Add locking support similar to one described here https://docs.microsoft.com/en-us/azure/azure-functions/durable/durable-functions-preview#locking-entities-from-orchestrations that I copy & pasted below

This would be really helpful for avoiding raced conditions and should scale better that going through single grain to achieve the same.

Locking entities from orchestrations
Orchestrations can lock entities. This capability provides a simple way to prevent unwanted races by using critical sections.

The context object provides the following methods:

LockAsync: acquires locks on one or more entities.
IsLocked: returns true if currently in a critical section, false otherwise.
The critical section ends, and all locks are released, when the orchestration ends. In .NET, LockAsync returns an IDisposable that ends the critical section when disposed, which can be used together with a using clause to get a syntactic representation of the critical section.

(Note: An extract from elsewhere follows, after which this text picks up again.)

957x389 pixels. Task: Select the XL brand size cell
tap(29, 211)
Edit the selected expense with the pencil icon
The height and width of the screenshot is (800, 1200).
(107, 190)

For example, consider an orchestration that needs to test whether two players are available, and then assign them both to a game. This task can be implemented using a critical section as follows:

[FunctionName("Orchestrator")]
public static async Task RunOrchestrator(
    [OrchestrationTrigger] IDurableOrchestrationContext ctx)
{
    EntityId player1 = /* ... */;
    EntityId player2 = /* ... */;

    using (await ctx.LockAsync(player1, player2))
    {
        bool available1 = await ctx.CallEntityAsync<bool>(player1, "is-available");
        bool available2 = await ctx.CallEntityAsync<bool>(player2, "is-available");

        if (available1 && available2)
        {
            Guid gameId = ctx.NewGuid();

            await ctx.CallEntityAsync(player1, "assign-game", gameId);
            await ctx.CallEntityAsync(player2, "assign-game", gameId);
        }
    }
}

Within the critical section, both player entities are locked, which means they are not executing any operations other than the ones that are called from within the critical section). This behavior prevents races with conflicting operations, such as players being assigned to a different game, or signing off.

We impose several restrictions on how critical sections can be used. These restrictions serve to prevent deadlocks and reentrancy.

Critical sections cannot be nested.
Critical sections cannot create suborchestrations.
Critical sections can call only entities they have locked.
Critical sections cannot call the same entity using multiple parallel calls.
Critical sections can signal only entities they have not locked.

Source

wanton7

Most helpful comment

FYI, the DF implementation uses persistent, reliable queues for all messaging. This simplifies the programming model, at the expense of performance - all messages between entities and/or orchestrations are durably persisted by a queue which incurs significant latency and throughput cost. The benefit is that the execution is fully reliable, in terms of both state and messages, and messages can be guaranteed to be delivered exactly-once and in-order.

With this type of reliable execution in place, critical sections are not so hard to implement. Like @sergeybykov says, it just requires a round of coordination at the beginning, i.e. going around and locking all participants, and then sending release messages at the end of the critical section. This is not particularly fast. But it is pretty simple.

I suppose one could do something similar in Orleans, e.g. by using a reliable stream provider to implement exactly-once messaging. However, I would expect that most of the time it would be more appropriate to just use the Orleans support for distributed transactions.

sebastianburckhardt on 23 Jul 2019

👍3

All 6 comments

I'm not I see how this pattern can work well in a distributed setting. If the orchestrator and the two player grains reside on different silos, obtaining a lock on the players would require a round of coordination between the three nodes and one of them keeping the lock while the operation is going and reliably releasing it at the end. I think that would be expensive and complicated to get right, considering all possible failure modes.

sergeybykov on 20 Jul 2019

Does this mean it also doesn't work well for durable functions virtual actors? Or is there implementation difference between Orleans and Azure Durable Functions 2.0 that makes it worse for Orleans?

wanton7 on 20 Jul 2019

I'm not familiar with how DF are exactly implemented. So it's hard for me to tell. If all three entities were held within a single process, then it wouldn't be as much of a problem.

sergeybykov on 21 Jul 2019